The U.S. Department of Justice (DoJ) on Wednesday announced the seizure of three domains used by cybercriminals to trade stolen personal information and facilitate distributed denial-of-service (DDoS) attacks for hire.
This includes weleakinfo[.]to, ipstress[.]in, and ovh-booter[.]com, the former of which allowed its users to traffic hacked personal data and offered a searchable database containing illegally amassed information obtained from over 10,000 data breaches.
The database consisted of seven billion indexed records featuring names, email addresses, usernames, phone numbers, and passwords for online accounts that could be accessed through different subscription tiers.
The shutdown of weleakinfo[.]to comes more than two years after a related internet domain named weleakinfo[.]com was confiscated in January 2020, with law enforcement officials arresting 21 individuals in connection to the operation later that year. Last May, one of its operators was sentenced to two years in prison.
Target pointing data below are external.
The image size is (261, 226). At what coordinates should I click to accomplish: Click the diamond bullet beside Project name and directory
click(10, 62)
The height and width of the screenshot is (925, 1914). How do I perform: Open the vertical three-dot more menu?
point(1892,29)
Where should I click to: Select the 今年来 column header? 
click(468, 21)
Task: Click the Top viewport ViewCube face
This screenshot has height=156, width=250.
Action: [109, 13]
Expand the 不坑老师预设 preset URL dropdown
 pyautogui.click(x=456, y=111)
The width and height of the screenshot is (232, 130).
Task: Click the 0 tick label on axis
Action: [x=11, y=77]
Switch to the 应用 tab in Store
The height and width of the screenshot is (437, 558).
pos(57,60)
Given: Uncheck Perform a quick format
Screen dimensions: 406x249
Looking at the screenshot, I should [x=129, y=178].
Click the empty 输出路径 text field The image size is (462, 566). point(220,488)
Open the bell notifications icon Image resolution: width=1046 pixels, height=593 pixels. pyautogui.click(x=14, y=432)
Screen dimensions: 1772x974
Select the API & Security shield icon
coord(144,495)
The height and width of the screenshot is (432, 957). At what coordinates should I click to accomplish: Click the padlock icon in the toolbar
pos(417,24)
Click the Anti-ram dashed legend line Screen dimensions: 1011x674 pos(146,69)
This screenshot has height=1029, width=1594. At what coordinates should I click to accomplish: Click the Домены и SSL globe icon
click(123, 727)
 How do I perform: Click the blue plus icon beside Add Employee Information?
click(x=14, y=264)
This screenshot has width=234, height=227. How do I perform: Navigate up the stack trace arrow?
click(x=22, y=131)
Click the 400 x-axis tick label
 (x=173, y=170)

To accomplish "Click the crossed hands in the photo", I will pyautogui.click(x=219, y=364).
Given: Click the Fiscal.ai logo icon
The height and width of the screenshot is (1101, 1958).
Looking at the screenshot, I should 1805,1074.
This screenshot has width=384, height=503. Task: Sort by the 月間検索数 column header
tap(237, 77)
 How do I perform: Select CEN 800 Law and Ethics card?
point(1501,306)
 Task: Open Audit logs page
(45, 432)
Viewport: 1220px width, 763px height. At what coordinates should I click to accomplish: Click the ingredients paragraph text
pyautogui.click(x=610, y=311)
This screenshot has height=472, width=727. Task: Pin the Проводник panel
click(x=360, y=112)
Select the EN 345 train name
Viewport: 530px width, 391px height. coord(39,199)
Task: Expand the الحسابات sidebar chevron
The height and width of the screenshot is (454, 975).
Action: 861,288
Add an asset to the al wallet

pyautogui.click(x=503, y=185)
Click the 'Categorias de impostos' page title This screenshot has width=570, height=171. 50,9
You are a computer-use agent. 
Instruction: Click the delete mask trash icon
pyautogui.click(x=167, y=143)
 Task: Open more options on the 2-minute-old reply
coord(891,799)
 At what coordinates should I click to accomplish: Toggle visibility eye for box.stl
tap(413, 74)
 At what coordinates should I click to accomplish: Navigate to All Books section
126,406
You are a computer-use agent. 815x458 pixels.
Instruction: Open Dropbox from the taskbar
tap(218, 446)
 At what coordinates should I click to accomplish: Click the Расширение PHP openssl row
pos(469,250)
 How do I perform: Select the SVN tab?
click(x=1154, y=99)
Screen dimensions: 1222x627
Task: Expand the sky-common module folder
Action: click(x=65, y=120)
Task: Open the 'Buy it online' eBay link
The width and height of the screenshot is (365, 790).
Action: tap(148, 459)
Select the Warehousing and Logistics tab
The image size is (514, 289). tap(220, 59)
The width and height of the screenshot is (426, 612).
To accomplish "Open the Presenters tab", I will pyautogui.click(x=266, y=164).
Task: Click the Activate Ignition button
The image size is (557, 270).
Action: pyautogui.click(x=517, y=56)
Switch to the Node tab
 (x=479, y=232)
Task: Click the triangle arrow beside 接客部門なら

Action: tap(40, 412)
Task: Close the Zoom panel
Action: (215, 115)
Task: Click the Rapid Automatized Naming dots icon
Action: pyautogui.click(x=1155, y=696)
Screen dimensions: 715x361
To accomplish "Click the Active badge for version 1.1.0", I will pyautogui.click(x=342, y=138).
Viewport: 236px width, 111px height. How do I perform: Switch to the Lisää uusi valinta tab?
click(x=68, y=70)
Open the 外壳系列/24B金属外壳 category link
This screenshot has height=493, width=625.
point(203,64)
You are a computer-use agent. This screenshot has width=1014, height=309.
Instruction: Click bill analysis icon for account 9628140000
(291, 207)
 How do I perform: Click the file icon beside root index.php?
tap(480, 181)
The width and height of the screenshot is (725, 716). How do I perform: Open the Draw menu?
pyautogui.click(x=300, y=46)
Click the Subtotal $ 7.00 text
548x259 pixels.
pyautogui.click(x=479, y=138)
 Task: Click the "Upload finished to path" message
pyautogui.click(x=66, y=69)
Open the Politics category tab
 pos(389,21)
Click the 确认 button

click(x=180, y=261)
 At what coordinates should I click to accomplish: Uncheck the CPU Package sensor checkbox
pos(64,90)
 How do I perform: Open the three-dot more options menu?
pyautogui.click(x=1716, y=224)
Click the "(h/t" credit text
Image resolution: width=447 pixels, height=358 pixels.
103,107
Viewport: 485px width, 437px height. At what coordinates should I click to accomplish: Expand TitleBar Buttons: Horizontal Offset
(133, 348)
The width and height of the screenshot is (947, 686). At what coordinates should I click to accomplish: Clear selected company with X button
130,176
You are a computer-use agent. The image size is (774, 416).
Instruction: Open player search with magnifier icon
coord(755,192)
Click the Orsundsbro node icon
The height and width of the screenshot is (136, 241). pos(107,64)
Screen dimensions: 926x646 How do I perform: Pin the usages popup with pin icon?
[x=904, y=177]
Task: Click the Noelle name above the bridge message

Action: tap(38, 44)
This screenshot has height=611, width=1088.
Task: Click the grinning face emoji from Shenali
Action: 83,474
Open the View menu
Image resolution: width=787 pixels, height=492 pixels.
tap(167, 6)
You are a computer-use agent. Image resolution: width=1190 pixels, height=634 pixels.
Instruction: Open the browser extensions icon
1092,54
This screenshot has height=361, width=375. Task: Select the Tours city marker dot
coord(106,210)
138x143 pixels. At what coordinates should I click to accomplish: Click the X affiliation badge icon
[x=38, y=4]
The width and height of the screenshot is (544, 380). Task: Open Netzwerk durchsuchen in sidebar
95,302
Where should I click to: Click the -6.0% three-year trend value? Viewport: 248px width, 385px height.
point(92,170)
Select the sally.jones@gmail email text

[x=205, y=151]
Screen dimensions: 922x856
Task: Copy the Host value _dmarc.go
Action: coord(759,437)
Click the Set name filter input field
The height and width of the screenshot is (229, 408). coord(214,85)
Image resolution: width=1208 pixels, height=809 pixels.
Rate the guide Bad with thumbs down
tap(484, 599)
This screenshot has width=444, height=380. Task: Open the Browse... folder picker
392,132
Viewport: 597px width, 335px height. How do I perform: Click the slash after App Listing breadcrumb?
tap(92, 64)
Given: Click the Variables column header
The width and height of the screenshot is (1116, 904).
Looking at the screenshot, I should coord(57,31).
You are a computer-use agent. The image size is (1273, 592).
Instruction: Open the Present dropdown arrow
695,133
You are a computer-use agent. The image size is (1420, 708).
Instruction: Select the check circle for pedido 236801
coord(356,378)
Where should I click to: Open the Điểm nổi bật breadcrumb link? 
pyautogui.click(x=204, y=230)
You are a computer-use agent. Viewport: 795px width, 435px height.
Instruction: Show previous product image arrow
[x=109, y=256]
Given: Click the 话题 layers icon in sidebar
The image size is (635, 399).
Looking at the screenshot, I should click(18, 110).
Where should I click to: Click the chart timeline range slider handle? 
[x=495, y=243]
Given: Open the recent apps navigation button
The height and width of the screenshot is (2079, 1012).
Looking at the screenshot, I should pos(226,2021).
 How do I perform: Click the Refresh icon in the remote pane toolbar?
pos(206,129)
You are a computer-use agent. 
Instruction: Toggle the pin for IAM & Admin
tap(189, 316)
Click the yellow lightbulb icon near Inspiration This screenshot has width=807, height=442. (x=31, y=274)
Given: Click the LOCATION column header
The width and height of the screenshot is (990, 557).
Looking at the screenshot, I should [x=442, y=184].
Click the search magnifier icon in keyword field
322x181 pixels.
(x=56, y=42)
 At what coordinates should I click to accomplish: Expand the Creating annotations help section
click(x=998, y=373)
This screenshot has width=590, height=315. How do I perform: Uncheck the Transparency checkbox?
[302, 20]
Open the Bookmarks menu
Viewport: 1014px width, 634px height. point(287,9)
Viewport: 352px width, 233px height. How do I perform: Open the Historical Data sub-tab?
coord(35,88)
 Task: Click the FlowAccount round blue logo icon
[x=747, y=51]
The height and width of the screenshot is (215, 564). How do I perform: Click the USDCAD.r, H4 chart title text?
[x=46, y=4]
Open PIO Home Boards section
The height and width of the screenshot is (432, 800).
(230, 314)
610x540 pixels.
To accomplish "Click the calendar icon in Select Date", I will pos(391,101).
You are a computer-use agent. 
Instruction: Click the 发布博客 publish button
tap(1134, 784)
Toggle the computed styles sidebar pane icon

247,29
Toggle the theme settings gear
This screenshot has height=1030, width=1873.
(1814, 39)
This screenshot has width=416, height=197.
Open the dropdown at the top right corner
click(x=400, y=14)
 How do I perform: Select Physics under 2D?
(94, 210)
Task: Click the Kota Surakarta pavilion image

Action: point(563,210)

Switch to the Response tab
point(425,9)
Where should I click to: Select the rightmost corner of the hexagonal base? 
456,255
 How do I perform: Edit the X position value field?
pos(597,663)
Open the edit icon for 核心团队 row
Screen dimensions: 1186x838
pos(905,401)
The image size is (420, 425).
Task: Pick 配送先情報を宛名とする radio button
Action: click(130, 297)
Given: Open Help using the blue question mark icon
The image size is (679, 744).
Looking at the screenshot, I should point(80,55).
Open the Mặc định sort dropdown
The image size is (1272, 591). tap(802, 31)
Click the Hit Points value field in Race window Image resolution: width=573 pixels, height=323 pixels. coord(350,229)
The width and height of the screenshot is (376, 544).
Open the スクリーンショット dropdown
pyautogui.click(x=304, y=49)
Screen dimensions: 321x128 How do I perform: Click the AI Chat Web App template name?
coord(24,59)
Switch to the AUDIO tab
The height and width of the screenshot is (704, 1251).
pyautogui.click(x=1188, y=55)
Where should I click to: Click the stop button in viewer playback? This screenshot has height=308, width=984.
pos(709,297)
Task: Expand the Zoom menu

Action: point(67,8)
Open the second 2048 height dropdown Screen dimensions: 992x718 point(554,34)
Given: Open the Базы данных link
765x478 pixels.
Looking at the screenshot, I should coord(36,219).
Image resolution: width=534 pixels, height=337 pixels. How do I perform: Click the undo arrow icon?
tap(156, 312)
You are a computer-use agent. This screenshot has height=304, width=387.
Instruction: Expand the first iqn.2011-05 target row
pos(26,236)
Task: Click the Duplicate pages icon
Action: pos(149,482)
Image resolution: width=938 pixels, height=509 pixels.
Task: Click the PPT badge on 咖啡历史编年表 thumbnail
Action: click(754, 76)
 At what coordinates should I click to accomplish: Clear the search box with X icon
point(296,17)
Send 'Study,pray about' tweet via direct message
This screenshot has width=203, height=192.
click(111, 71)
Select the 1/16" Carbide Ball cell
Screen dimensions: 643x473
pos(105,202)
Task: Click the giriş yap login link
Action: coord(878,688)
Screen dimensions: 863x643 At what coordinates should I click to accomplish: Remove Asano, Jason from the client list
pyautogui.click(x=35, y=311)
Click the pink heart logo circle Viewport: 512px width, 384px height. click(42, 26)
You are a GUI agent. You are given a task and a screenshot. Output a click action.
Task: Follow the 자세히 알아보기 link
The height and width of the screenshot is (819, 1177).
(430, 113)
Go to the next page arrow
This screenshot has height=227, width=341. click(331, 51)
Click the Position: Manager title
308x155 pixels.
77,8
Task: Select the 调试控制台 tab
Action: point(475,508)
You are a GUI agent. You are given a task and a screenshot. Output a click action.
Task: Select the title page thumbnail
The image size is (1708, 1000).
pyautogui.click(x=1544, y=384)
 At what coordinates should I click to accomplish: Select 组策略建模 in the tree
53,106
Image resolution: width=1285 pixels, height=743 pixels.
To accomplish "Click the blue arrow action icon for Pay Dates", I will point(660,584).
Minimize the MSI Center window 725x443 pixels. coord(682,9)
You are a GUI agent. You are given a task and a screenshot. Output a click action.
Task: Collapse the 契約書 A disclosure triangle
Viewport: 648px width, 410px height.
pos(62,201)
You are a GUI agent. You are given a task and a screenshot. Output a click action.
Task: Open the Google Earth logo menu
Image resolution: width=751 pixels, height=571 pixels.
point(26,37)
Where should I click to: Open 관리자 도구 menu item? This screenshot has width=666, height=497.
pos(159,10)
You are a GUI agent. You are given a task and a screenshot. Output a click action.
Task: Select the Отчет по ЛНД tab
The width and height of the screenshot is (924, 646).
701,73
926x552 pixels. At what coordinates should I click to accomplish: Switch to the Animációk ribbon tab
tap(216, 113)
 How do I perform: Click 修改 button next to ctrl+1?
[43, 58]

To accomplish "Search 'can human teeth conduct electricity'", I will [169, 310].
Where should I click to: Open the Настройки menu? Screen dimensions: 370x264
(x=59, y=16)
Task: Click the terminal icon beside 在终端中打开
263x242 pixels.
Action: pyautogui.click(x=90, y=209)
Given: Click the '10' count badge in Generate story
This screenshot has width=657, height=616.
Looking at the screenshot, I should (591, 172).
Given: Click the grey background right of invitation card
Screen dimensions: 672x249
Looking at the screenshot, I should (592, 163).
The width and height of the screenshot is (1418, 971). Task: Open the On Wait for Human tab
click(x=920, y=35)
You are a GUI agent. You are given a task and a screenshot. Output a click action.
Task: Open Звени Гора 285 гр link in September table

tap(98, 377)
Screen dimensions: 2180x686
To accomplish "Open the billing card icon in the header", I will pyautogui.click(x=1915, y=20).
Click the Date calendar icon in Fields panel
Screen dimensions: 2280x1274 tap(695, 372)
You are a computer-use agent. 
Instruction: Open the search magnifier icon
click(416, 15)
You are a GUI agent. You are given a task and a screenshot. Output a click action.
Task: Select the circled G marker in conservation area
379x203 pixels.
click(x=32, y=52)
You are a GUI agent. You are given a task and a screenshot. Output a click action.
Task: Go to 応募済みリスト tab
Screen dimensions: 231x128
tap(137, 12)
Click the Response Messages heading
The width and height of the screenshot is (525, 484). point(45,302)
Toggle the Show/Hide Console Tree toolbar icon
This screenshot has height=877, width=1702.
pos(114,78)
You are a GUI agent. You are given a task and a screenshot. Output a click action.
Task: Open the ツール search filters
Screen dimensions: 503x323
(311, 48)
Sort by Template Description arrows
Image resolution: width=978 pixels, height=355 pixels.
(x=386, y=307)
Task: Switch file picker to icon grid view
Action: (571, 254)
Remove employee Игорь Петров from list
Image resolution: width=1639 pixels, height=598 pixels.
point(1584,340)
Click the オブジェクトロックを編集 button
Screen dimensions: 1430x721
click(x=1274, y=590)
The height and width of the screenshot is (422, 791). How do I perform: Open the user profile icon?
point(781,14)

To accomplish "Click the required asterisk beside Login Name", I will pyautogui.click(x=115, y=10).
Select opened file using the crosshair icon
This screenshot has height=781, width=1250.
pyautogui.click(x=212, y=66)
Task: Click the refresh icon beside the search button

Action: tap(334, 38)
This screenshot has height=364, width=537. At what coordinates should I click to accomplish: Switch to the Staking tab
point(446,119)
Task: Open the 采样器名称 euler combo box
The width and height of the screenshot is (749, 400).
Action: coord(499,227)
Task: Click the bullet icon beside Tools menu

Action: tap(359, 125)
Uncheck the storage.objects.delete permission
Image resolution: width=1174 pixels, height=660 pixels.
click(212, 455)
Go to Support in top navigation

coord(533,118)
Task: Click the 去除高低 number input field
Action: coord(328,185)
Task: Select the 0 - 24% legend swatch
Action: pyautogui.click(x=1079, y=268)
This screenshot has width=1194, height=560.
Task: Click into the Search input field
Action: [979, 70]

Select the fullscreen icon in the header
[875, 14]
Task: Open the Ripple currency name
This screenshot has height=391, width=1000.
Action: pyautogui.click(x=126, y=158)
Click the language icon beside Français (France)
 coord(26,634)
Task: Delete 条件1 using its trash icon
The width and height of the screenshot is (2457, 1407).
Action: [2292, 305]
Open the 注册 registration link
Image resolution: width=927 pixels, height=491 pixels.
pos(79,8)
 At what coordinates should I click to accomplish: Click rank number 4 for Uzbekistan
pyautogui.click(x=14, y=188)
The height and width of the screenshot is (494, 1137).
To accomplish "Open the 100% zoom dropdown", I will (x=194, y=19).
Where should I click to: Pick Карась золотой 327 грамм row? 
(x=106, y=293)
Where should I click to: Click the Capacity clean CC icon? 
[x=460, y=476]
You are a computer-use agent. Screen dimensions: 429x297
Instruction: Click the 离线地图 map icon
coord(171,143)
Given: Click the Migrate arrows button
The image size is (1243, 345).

The other two domains — ipstress[.]in and ovh-booter[.]com — offered to conduct DDoS services for their clients. DDoS attacks are carried out by flooding a targeted web resource with junk traffic with the goal of rendering it inaccessible to legitimate users of the service.
The "comprehensive law enforcement action" involved the Federal Bureau of Investigation (FBI), the U.S. Attorney's Office for the District of Columbia, and the DoJ's Computer Crime and Intellectual Property Section in coordination with authorities from Belgium and the Netherlands.
"These seizures are prime examples of the ongoing actions the FBI and our international partners are undertaking to disrupt malicious cyber activity," said FBI Special Agent in Charge, Wayne A. Jacobs, said.
"Disrupting malicious DDoS operations and dismantling websites that facilitate the theft and sale of stolen personal information is a priority for the FBI."